Where did your interest in this scene begin?

Carly Tyrell – One of my friends in school was in a hardcore band and asked if I wanted to go with her at a show they were playing in our local town so I did. I couldn’t believe what I was witnessing at first, people were kicking and punching each other, but I have always loved heavy music and this sort of violence was a way of relief without seriously harming others. The people were really welcoming and friendly. When I started going to shows further away, such as in Cardiff, I felt like I was part of something bigger and was getting a lot of photography work from it. Bands were asking me to photograph them and people in the crowd were posting my images I got of them. This soon became a passion of mine.

I only went to a few local hardcore shows before I decided to buy a camera and photograph what was going on. At the first ever hardcore show I went to there was a guy with his camera taking photos of each band playing and I remember seeing this guy and wanting to do what he did.

Ellie Ramsden – I’ve been listening to Grime for the last 10 years. Growing up in South East London there was a lot of it around. There’s something about listening to music that is being made where you live, you can see and understand the things they talk about in their lyrics, and you can relate to what they’re saying. It wasn’t guys talking about how much money and girls they have, it was about growing up in London, getting into trouble, personal accounts and experiences.
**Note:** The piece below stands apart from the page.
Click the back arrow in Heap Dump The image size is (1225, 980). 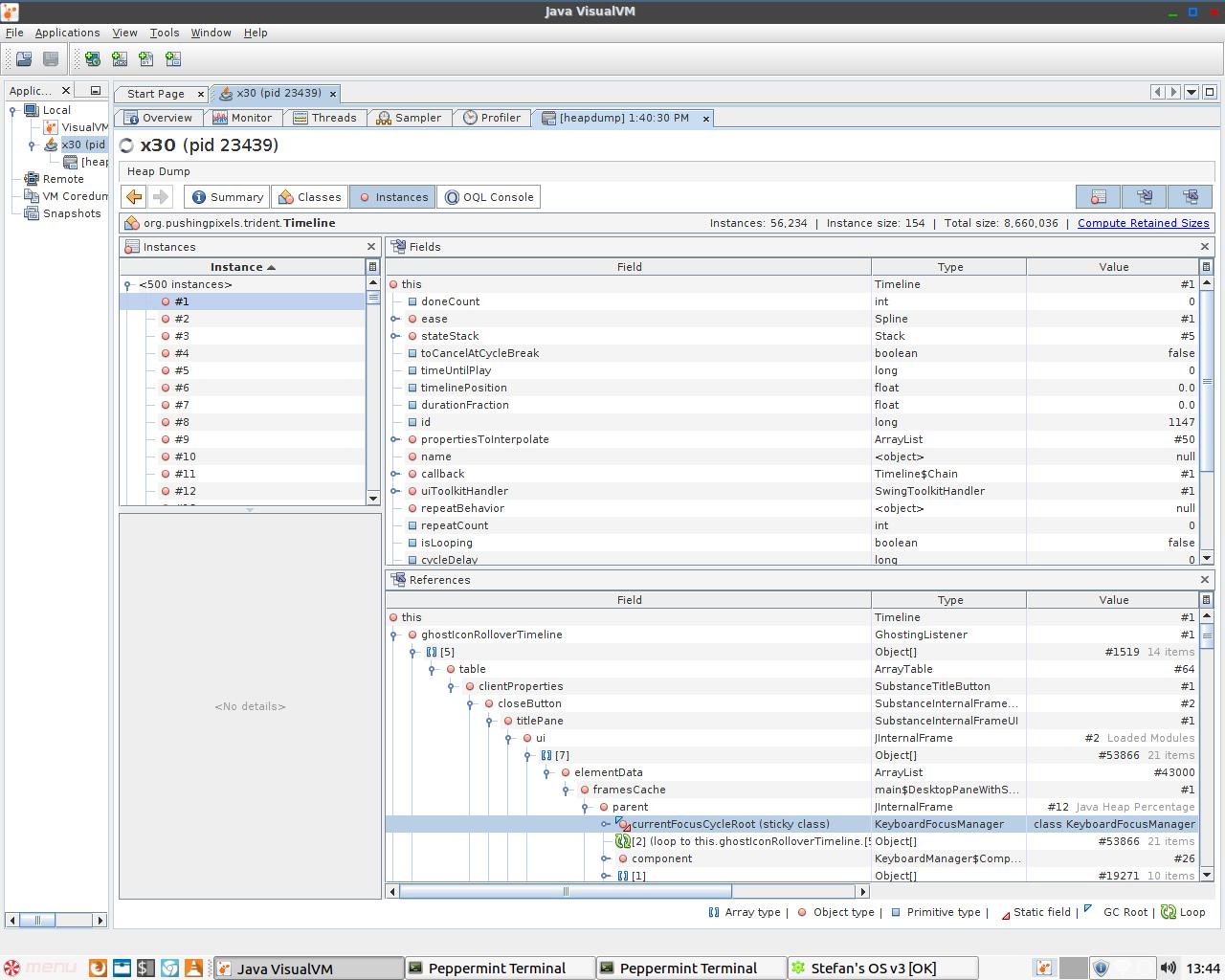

There was something about this type of English rap that intrigued me, but I couldn’t quite put my finger on it. Some of the lyrics are clever and can make you laugh, but you’ve got to be quick to catch them. I started to listen to more and more Grime and shared it with my friends. We used to Bluetooth each other the latest songs so we could play the tracks from our phones. We saw Tinie Tempah in Deptford for £5 when we were 14, now he’s had countless number ones and headlines for shows: how times have changed.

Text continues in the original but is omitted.